Dos años atrás pisaba por primera vez la calle inundada, ajustando los dedos de los pies para no perder las zapatillas. Ese verano pasé de sentir que volvía a la tierra de la que me había ido, a encontrarme con una casa imantada.
Aquí las mañanas son doradas, la luz abraza cadáveres y cualquier café siempre funciona. Encontré recetas pegadas en la pared, y hasta un flyer de mi primera muestra. Mantuve hasta ayer un recipiente de algo que fué jabón mientras estuve aquí. Las ollas y sartenes tienen paredes gruesas, de esas que cuentan historias y que ya no pegan nada que se cocine con amor.
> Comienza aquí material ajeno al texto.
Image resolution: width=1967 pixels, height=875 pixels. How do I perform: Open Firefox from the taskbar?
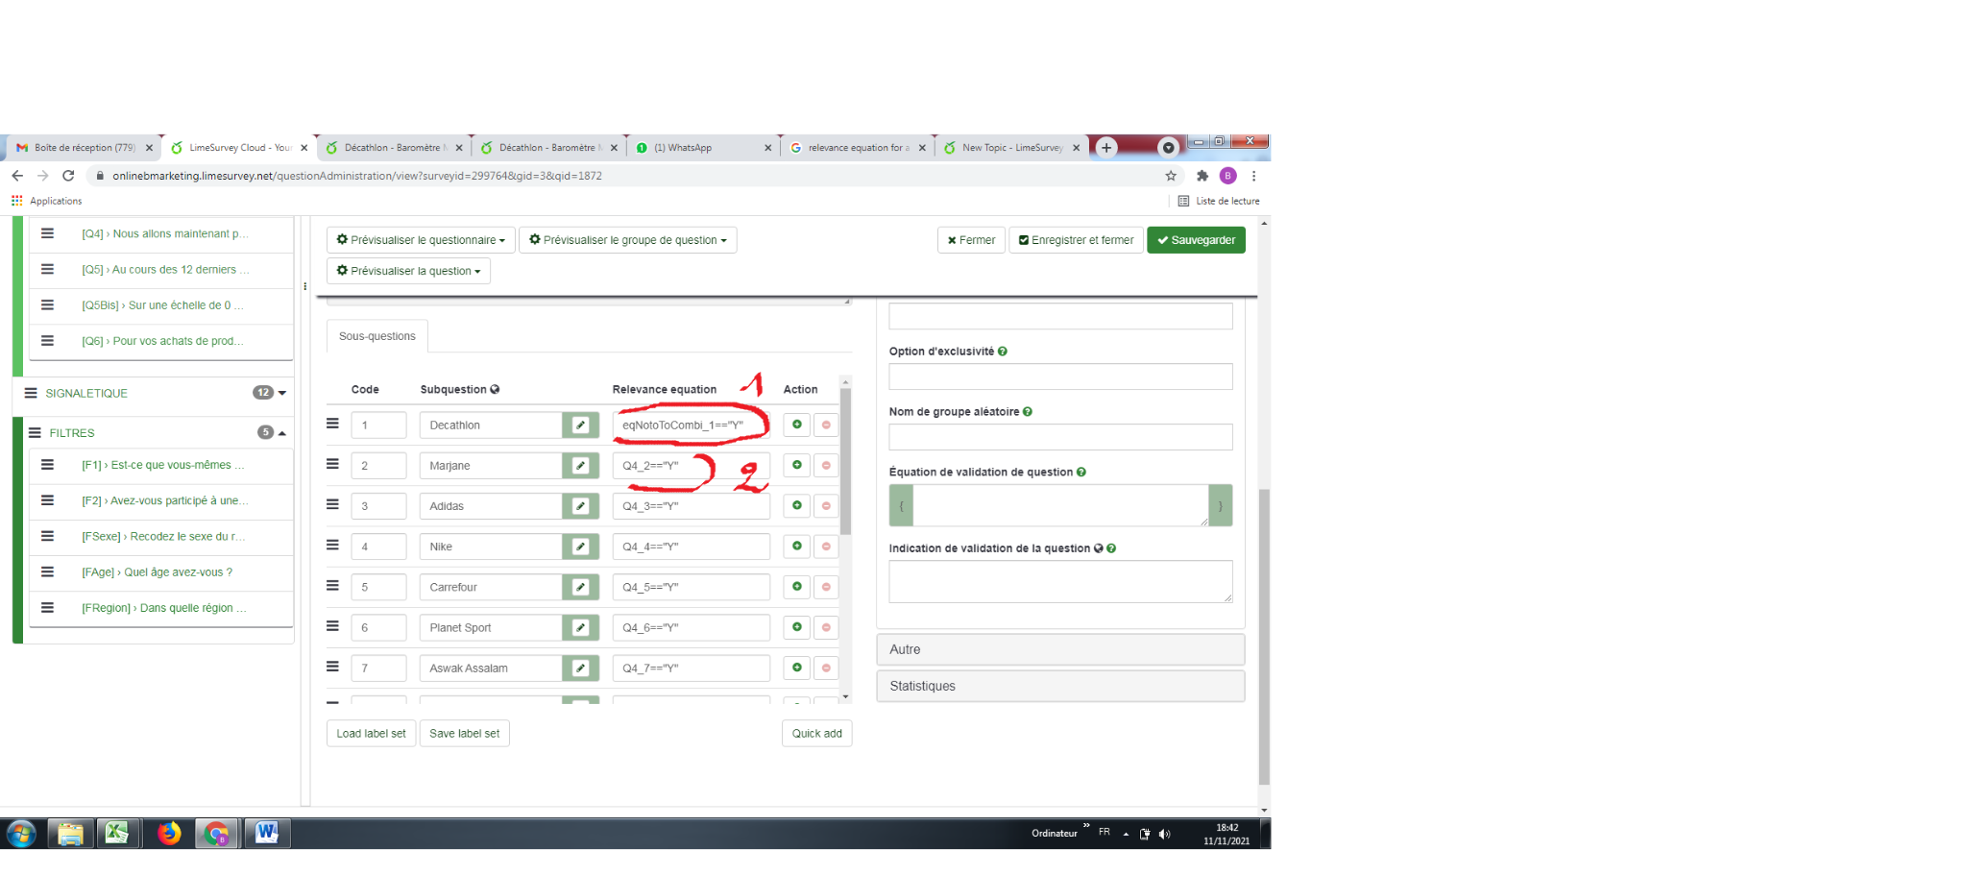click(169, 834)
En una taza parece estar Batman, y entre grietas que decidí también conservar, es probable que descansen otros héroes.
Piso a piso los olores hablan de quienes habitan, el mío a veces palo santo y otras bodegón, no sé bien si es ya la esencia del lugar, lo cierto es que aquí habitan seres mágicos.
Cada botella destapada ha sido necesaria, como ésta.
Difícil otorgar a un espacio dimensiones como la de ternura, éxtasis o tristeza.
Fantaseo con cargar todo como está en una mochila y trasladarlo conmigo, para saber que puedo volver a entrar a este refugio, despertar con el sol calentándome los pies y remolonear con ojos cerrados medio sonámbula por los pasillos.
Vine aquí con la intención de vivir un gran amor, y es probable que eso haya pasado, o que esté pasando.
En el pasaje Atlético habitan seres mágicos.